How to complete this task: Which lines below contain "checkbox"? Copy every one of them.

** Records shown follows **

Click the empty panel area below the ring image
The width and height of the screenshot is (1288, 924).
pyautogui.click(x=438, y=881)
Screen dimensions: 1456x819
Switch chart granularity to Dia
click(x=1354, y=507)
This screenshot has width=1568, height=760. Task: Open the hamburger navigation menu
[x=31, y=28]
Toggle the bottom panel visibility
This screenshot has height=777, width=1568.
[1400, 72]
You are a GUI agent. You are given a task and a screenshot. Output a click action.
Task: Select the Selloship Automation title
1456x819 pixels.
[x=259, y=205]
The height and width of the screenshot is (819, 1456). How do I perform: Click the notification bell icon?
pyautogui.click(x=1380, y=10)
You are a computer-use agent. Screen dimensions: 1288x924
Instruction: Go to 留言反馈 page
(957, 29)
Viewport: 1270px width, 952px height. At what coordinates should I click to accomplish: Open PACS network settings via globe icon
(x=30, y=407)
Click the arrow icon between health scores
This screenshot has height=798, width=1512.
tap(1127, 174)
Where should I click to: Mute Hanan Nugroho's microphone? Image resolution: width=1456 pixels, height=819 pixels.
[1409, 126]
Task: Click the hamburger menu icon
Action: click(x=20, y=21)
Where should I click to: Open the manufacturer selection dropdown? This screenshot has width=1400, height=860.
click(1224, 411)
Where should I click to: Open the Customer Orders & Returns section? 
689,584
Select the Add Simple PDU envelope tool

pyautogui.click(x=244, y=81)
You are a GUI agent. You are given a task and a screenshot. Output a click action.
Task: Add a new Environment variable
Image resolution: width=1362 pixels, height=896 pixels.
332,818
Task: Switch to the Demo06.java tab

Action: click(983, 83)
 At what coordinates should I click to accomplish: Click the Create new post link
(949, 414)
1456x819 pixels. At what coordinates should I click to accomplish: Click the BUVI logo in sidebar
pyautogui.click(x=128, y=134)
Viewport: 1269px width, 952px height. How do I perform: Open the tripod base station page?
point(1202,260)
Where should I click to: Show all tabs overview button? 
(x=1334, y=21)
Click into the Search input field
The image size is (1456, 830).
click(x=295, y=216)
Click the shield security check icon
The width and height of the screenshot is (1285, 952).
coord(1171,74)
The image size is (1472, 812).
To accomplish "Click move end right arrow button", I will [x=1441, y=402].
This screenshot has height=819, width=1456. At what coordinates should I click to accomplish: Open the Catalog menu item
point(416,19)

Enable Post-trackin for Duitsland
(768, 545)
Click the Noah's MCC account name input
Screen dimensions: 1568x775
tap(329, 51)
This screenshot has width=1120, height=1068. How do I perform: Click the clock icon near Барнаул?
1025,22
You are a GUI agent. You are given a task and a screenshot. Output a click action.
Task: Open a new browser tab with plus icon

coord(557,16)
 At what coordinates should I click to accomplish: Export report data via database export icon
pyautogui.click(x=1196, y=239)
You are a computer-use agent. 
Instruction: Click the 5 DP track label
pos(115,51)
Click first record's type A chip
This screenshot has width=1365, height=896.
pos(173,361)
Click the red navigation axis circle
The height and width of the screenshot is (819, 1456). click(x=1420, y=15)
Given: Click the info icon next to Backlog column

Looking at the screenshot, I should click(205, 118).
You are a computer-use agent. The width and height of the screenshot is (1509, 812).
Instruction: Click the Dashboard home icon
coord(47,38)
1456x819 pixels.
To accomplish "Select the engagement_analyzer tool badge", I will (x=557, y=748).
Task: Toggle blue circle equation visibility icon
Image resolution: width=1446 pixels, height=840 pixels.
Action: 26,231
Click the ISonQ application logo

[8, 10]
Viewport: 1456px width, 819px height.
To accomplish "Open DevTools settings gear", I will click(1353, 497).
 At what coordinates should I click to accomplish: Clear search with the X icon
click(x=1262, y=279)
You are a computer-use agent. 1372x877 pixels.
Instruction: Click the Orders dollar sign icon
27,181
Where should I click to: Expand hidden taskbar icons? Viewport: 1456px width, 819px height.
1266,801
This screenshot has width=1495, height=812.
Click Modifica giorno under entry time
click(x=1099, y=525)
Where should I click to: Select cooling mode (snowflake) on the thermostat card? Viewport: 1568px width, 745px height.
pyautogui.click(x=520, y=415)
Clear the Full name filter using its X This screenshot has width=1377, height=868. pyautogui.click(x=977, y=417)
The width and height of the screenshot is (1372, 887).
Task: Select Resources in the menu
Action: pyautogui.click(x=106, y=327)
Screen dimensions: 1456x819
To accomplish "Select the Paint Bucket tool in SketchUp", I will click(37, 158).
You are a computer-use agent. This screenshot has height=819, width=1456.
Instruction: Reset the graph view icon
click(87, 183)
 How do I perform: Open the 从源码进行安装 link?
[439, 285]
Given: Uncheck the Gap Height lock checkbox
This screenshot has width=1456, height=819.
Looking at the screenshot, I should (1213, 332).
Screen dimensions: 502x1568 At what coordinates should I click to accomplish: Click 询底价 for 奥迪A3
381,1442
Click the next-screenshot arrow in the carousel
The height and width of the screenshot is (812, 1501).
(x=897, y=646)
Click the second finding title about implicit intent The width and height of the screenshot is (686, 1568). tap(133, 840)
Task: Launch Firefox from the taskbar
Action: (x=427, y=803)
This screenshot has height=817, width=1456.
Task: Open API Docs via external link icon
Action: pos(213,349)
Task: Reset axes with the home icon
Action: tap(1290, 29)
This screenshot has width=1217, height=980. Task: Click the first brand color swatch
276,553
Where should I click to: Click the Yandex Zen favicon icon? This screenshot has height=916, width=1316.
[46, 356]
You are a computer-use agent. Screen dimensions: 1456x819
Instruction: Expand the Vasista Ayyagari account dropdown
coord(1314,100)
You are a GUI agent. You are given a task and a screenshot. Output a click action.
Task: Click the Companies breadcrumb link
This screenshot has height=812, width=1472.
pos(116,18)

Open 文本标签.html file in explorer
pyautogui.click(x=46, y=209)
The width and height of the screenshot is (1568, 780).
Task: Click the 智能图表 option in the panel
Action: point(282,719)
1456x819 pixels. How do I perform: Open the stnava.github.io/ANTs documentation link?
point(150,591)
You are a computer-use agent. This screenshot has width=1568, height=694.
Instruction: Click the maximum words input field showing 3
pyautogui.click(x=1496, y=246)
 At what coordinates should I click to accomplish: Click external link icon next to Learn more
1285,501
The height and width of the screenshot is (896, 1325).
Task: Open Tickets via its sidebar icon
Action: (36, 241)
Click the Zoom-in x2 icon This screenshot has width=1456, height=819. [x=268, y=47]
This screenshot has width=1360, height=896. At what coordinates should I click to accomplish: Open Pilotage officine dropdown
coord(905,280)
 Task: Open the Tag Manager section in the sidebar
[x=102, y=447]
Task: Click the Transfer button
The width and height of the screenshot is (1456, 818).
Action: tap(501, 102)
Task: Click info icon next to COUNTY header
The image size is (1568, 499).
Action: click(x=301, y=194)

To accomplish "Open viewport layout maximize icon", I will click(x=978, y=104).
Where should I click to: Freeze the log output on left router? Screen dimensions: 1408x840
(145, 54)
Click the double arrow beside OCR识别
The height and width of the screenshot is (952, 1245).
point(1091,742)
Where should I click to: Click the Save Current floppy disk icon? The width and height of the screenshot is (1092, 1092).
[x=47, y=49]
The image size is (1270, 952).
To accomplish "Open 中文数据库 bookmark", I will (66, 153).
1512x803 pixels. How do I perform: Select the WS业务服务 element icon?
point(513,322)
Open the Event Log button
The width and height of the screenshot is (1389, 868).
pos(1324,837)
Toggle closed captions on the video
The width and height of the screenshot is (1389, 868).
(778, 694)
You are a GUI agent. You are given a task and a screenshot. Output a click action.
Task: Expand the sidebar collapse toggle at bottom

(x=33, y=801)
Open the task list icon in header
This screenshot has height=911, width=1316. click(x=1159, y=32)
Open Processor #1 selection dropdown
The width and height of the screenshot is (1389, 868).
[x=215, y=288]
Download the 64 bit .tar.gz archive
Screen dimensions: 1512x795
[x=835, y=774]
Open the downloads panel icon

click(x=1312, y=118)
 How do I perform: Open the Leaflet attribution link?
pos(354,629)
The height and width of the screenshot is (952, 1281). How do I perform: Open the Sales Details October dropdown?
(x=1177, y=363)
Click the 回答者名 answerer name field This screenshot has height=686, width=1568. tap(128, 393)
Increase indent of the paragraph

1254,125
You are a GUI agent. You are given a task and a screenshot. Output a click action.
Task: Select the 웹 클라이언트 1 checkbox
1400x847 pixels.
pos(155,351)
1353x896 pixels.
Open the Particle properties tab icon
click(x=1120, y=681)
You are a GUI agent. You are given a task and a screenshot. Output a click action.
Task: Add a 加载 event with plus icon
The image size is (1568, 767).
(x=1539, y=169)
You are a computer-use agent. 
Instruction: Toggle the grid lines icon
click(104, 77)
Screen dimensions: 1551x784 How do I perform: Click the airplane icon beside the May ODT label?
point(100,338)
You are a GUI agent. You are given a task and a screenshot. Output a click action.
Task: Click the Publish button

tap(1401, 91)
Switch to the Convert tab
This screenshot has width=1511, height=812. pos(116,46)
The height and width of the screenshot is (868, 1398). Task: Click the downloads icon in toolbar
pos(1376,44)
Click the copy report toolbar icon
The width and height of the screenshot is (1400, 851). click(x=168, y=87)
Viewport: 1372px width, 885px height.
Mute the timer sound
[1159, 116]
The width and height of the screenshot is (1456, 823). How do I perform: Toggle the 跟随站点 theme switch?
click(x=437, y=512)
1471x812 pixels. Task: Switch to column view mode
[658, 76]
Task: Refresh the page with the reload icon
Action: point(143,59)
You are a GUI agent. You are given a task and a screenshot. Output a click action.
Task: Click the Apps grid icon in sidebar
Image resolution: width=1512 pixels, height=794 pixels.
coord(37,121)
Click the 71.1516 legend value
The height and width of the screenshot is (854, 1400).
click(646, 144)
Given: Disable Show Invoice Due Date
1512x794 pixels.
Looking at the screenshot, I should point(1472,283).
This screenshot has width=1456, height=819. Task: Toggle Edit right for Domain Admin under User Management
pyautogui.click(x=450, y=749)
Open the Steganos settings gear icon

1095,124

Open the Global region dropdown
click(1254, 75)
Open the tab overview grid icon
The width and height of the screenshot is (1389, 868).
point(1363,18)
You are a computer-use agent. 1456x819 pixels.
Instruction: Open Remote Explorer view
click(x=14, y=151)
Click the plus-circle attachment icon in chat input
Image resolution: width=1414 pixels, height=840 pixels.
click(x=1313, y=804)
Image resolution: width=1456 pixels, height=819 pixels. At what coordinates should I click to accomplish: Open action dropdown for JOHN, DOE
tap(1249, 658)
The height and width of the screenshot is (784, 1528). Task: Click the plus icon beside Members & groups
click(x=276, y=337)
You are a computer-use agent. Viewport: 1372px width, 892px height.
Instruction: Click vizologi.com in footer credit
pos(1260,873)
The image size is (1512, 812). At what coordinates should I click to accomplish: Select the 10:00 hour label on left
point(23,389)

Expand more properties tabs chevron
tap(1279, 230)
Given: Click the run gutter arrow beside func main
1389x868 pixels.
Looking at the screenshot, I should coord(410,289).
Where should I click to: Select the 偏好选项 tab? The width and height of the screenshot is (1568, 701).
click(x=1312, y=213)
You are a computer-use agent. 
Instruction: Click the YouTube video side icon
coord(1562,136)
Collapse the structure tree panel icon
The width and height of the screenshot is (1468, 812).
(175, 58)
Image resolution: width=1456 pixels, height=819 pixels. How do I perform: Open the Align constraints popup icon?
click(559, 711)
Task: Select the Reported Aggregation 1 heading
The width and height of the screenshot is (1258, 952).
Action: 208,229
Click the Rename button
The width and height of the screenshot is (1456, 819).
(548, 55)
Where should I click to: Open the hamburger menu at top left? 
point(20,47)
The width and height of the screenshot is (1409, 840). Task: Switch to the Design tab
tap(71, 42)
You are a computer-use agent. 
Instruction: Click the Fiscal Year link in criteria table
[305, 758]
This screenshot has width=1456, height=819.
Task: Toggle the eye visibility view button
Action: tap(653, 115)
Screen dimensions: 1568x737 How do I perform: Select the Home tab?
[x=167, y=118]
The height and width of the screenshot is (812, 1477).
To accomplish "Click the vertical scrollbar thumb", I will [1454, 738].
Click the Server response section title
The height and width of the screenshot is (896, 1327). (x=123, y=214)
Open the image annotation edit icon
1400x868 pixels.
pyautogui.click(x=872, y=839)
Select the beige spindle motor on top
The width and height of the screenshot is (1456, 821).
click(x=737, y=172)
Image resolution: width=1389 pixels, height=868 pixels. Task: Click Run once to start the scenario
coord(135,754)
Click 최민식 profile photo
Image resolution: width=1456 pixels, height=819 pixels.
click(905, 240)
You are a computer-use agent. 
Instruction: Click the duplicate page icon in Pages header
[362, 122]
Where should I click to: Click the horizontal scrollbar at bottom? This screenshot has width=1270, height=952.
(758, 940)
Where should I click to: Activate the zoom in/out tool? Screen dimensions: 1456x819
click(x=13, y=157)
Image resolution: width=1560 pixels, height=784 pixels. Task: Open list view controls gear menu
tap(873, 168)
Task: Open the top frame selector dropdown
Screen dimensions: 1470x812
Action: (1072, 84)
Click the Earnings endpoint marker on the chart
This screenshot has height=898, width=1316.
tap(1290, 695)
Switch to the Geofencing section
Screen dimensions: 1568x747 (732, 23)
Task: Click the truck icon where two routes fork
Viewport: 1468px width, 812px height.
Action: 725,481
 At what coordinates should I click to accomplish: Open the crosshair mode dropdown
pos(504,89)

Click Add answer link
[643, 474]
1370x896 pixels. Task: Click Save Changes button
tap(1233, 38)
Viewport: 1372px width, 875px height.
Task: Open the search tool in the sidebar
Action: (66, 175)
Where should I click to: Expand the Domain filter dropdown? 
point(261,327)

** End of Records shown **

Solution for this exercise:
Given: Uncheck the Gap Height lock checkbox
Task: Select the 웹 클라이언트 1 checkbox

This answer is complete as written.